(Lines of data)
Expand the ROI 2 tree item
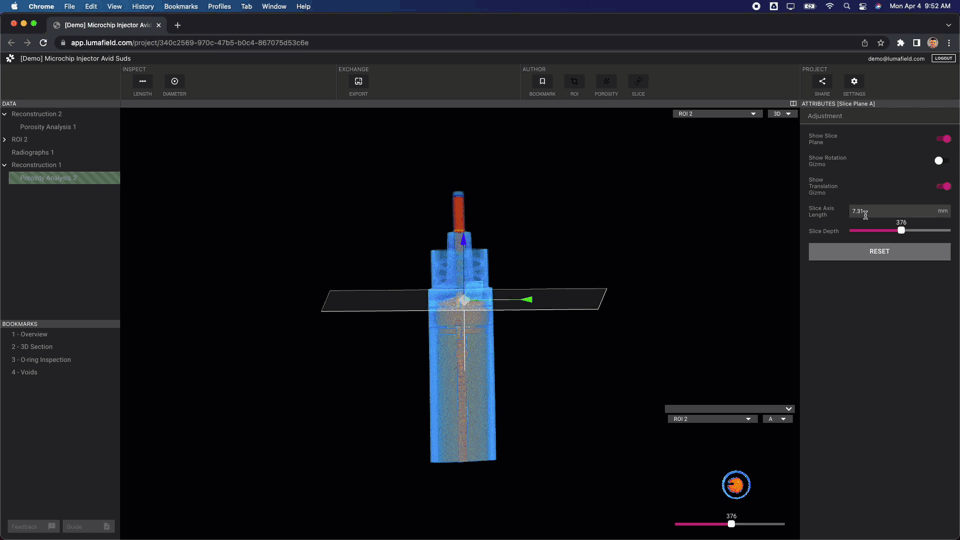 click(5, 140)
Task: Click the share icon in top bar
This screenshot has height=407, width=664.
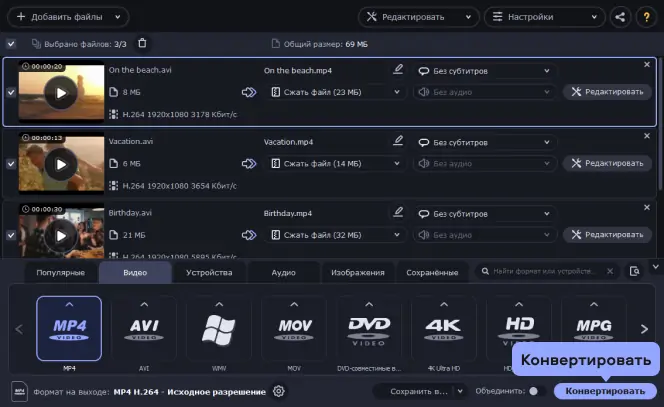Action: 620,17
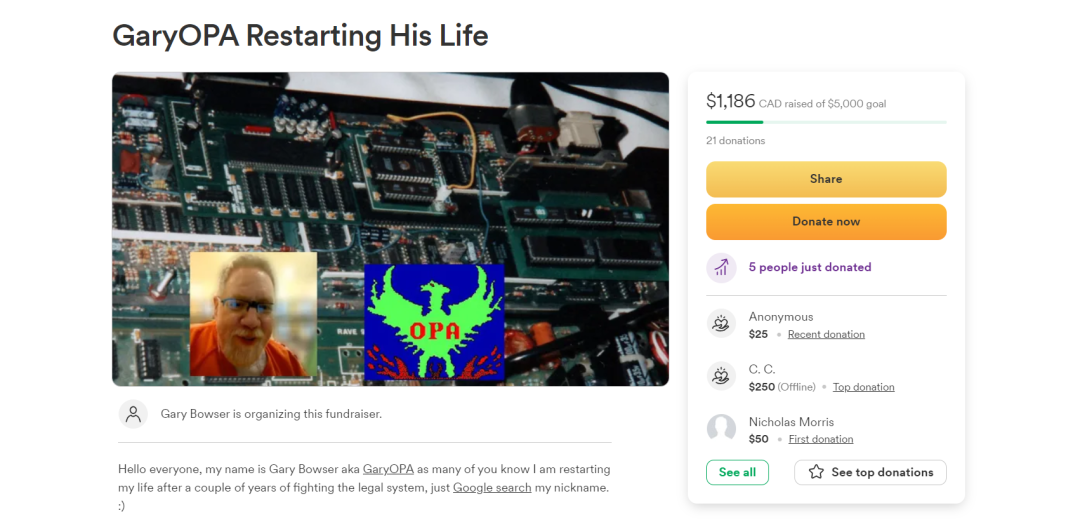Click the organizer person icon beside Gary Bowser
Viewport: 1080px width, 529px height.
tap(133, 414)
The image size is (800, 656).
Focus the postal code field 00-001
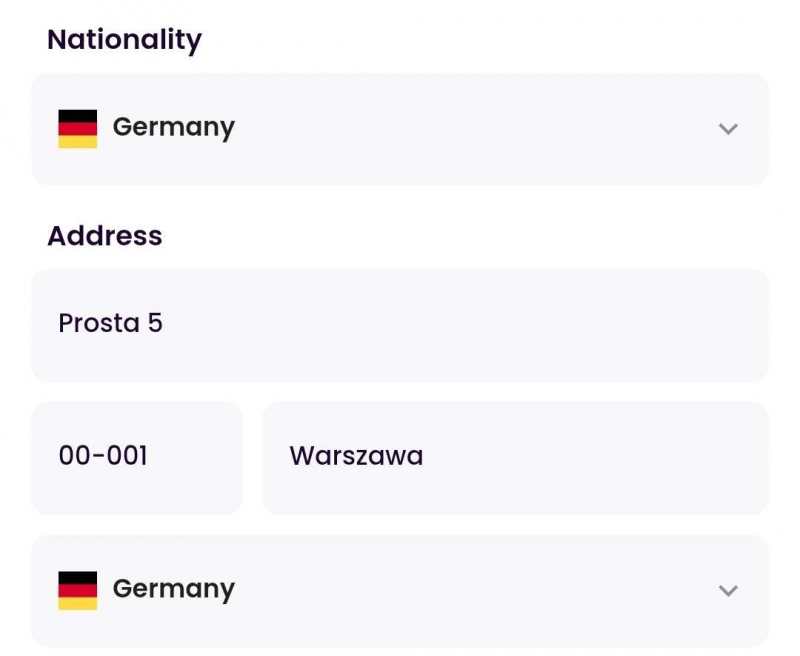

Written problem:
Copy each line of the data above word for word, leaving out the pictures.

Result for this task:
Expand the ROI 2 tree item
 click(5, 140)
Task: Click the share icon in top bar
This screenshot has height=407, width=664.
Action: 620,17
Click the organizer person icon beside Gary Bowser
Viewport: 1080px width, 529px height.
tap(133, 414)
The image size is (800, 656).
Focus the postal code field 00-001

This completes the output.